La lengua de las mariposas

Un saxo en la niebla

La lechera de Vermeer

Solo por ahí

Ustedes serán muy felices

Carmiña

El míster and Iron Maiden

El inmenso camposanto de La Habana

La chica del pantalón pirata

Conga, conga

Las cosas

Dibujos animados

Una flor blanca para los murciélagos

La luz de la Yoko

La llegada de la sabiduría con el tiempo

Notas

Sobre el autor

Créditos

dedicatoria

A Yoyo,

que dibuja alpendres para soñar

parteI

¿Qué me quieres, amor?

Amor, a ti venh’ora queixar

de mia senhor, que te faz enviar

cada u dormio sempre m’espertar

e faz-me de gram coita sofredor.

Pois m’ela nom quere veer nem falar,

que me queres, Amor?[1]

FERNANDO ESQUIO

cap1

Sueño con la primera cereza del verano.
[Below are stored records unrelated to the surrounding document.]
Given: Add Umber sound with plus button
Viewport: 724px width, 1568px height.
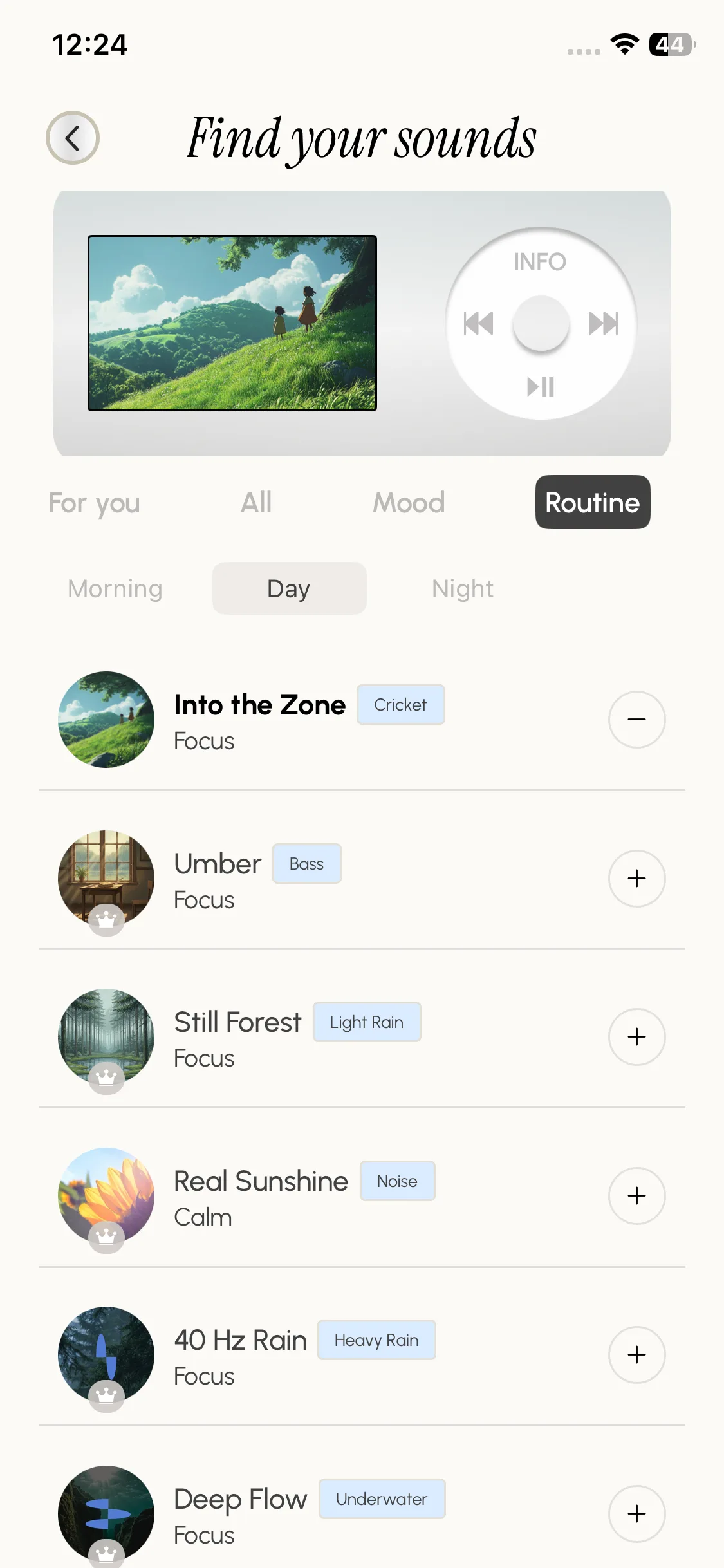Looking at the screenshot, I should coord(636,879).
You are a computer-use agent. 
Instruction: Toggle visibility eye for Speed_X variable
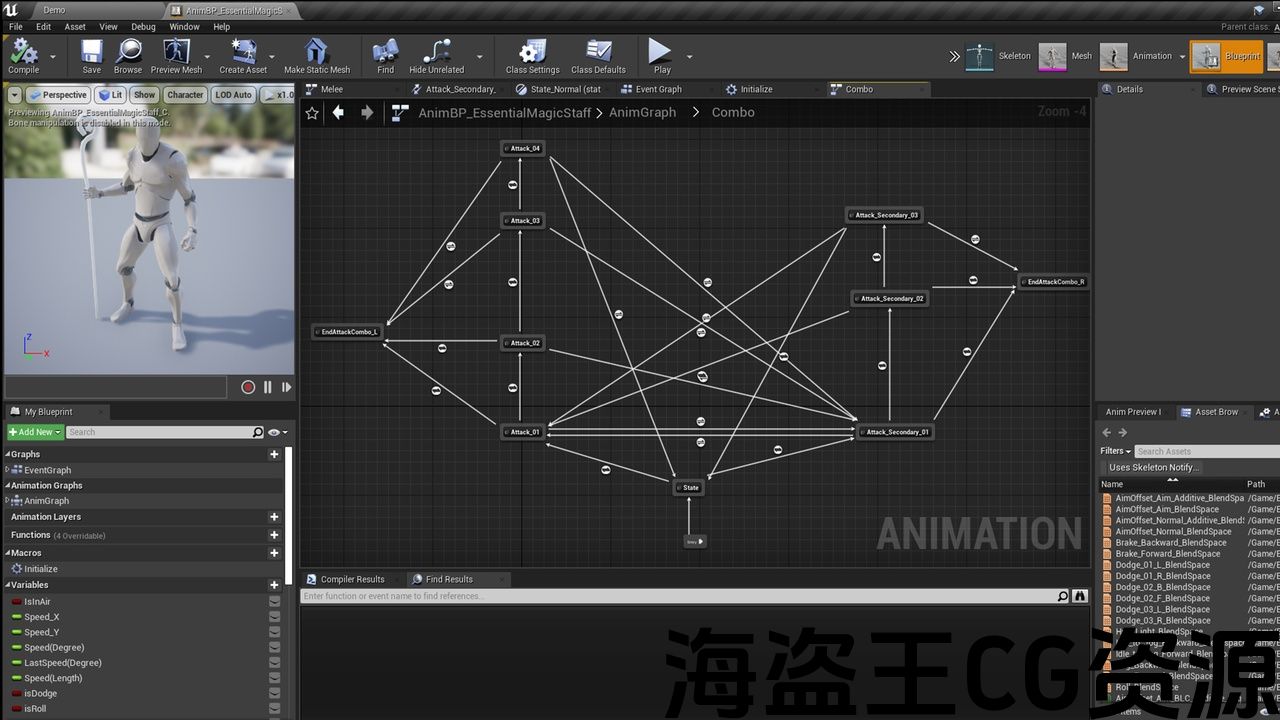tap(275, 617)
Se la doy y ella se la lleva a la boca, me mira con ojos cálidos, de pecado, mientras hace suya la carne. De repente, me besa y me la devuelve con la boca. Y yo que voy tocado para siempre, el hueso de la cereza todo el día rodando en el teclado de los dientes como una nota musical silvestre.

Por la noche: «Tengo algo para ti, amor».

Dejo en su boca el hueso de la primera cereza.

Pero en realidad ella no me quiere ver ni hablar.

Besa y consuela a mi madre, y luego se va hacia fuera. Miradla, ¡me gusta tanto cómo se mueve! Parece que siempre lleva los patines en los pies.

El sueño de ayer, el que hacía sonreír cuando la sirena de la ambulancia se abría camino hacia ninguna parte, era que ella patinaba entre plantas y porcelanas, en un salón acristalado, y venía a parar a mis brazos.

Por la mañana, a primera hora, había ido a verla al Híper. Su trabajo era surtir de cambio a las cajeras y llevar recados por las secciones. Para encontrarla, sólo tenía que esperar junto a la Caja Central. Y allí llegó ella, patinando con gracia por el pasillo encerado. Dio media vuelta para frenar, y la larga melena morena ondeó al compás de la falda plisada roja del uniforme.

«¿Qué haces por aquí tan temprano, Tino?»

«Nada.» Me hice el despistado. «Vengo por comida para la Perla.»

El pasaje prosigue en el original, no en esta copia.